3. Do not set a deadline. Almost everyone can act better for 90 days or so. Make it clear that their negative behavior must change immediately. Emphasize that their behavior changes must be permanent. Any future regression into negativity may result in summary discharge without further notice. This is not a progressive corrective action. This is a line. They must tow it or leave.
How do you remove net-negative colleagues from your organization?

Jan 10, 2010
Kendall L. Stewart, M.D.
It would be great if all of us were equally effective leaders. That is just not the case. Some leaders are truly exceptional. Some are awful. Most of us are more-or-less average. Given this reality, every leader is obligated to field the best leadership team possible throughout the organization. This imperative is the most important test of leadership. It is not easy. Every leader is a legend in the leader’s own mind. Every person who has a leadership job believes that he or she deserves to keep it. We all have reasonable excuses for not producing results. It’s never our fault.
1. Take a hard look at your current leadership teams. Ask yourself if you could do better. If you could, then you must. It’s that simple. Do not permit your discomfort to dissuade you from doing your duty.

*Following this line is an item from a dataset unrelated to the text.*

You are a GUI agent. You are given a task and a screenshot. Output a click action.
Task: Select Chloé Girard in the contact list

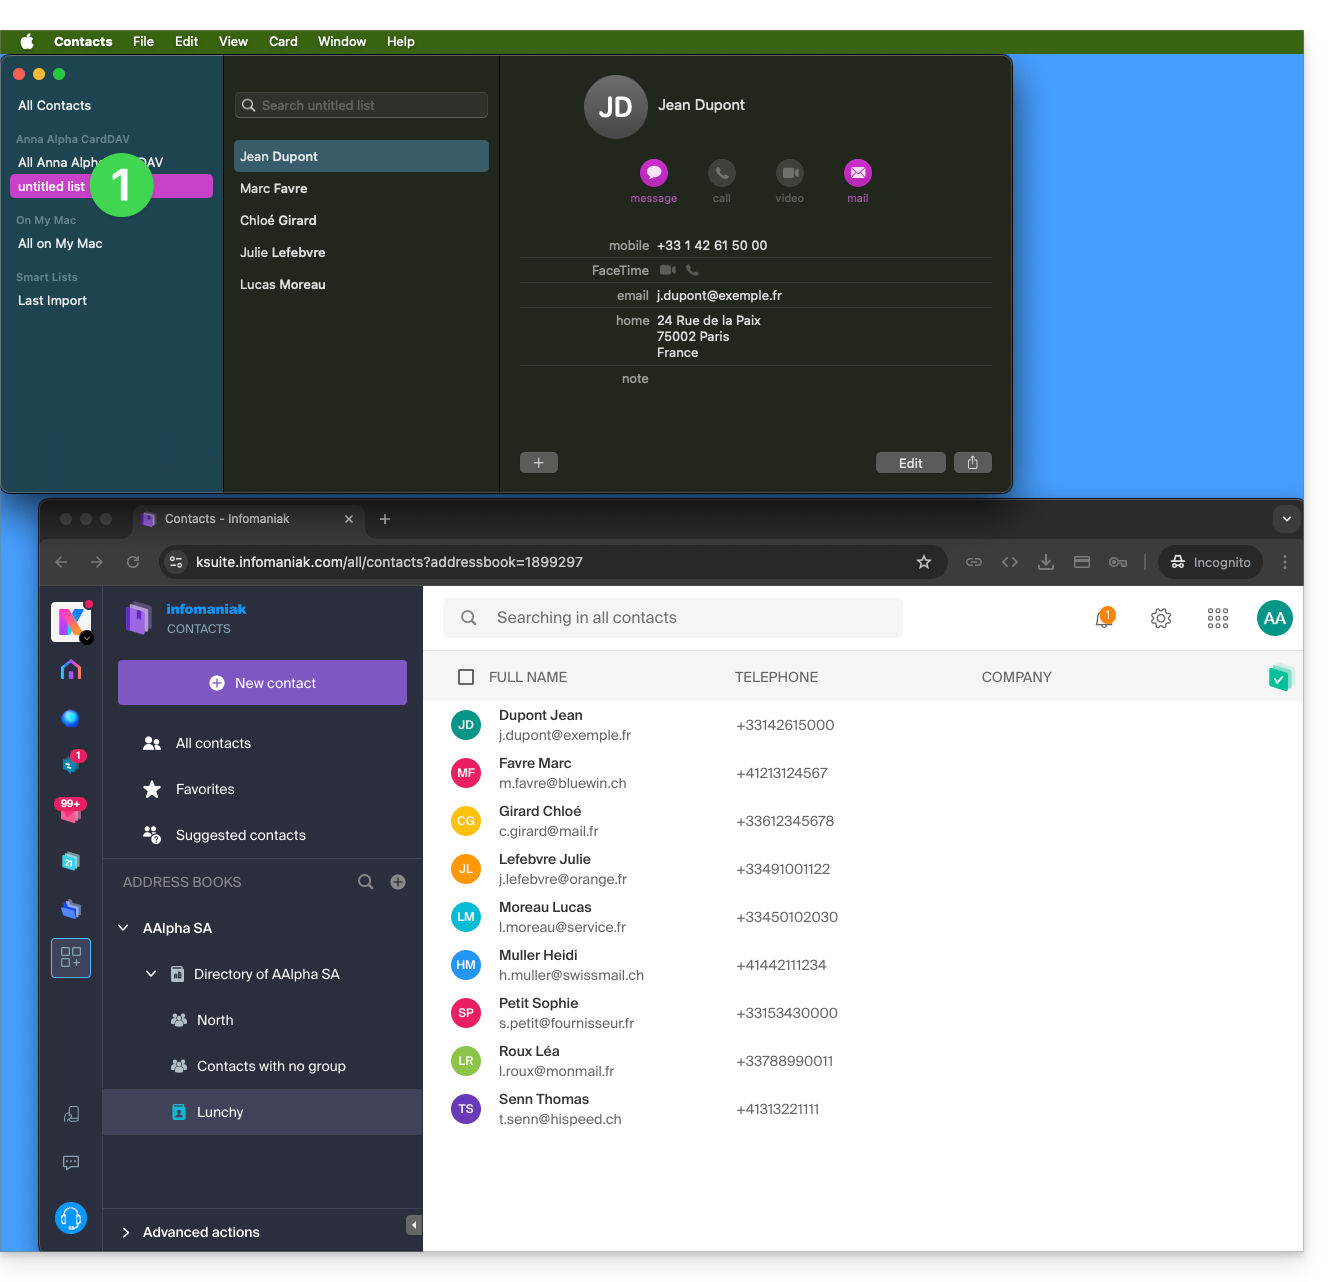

2. Ask your colleagues whether you are obligated to field the best possible team. This question will get everyone thinking more clearly. It will force everyone to face the competitive reality that leaders are not all the same. It will remind everyone that leaders exist to produce results, and it will trigger the sobering realization that fielding the best-possible team is their duty too.
3. Trade up. You can give lip service to fielding the best possible teams, but no one will believe you unless you actually do it. If you tolerate mediocre leaders when better people are idling in the wings, everyone will realize you are all talk. And your boss will be thinking about replacing you with a more effective leader.
How have you fielded the best possible leadership teams? What barriers did you overcome to accomplish this?

Jan 3, 2010
Kendall L. Stewart, M.D.
You have learned by now that people want to do what they want to do. They resist processes. They deride them as “cookbook” or “kindergarten.” Most people would much prefer to fly by the seat of their pants. But the only way to consistently produce the results you want is by following a process that will produce those results.
1. Identify the process owners who care. Don’t waste your time with the slackers and whiners. Talk to the people who want to make a difference. You know who they are. They have good ideas about how to make things better, but their negative colleagues have hooted them into submission. They have just about given up. Your invitation to suggest how their daily processes might be improved will be a breath of fresh air.
2. Invite them to suggest how the process might be improved. Begin your discussions with the results you want to achieve. Document your current level of performance. Emphasize the gap. Ask your quiet champions to tell you what goes wrong and ask them how the process would flow better. They have ideas. No one has been interested before.
3. Find evidence-based processes. Somebody else in the world is probably successfully accomplishing what you are trying to do. They almost certainly have a process in place that they have been perfecting for a number of years. Ask them if they will share what they have learned. You will be amazed how often even your competitors will share their insights.
4. Document these processes. When you think you have found an evidence-based process that will work for you, write it down. Make it available. Be sure it is simple to understand and to use. Keep it short. Then keep improving it. Keep it up to date.
How do you identify and deploy evidence based processes in your company? What are some examples?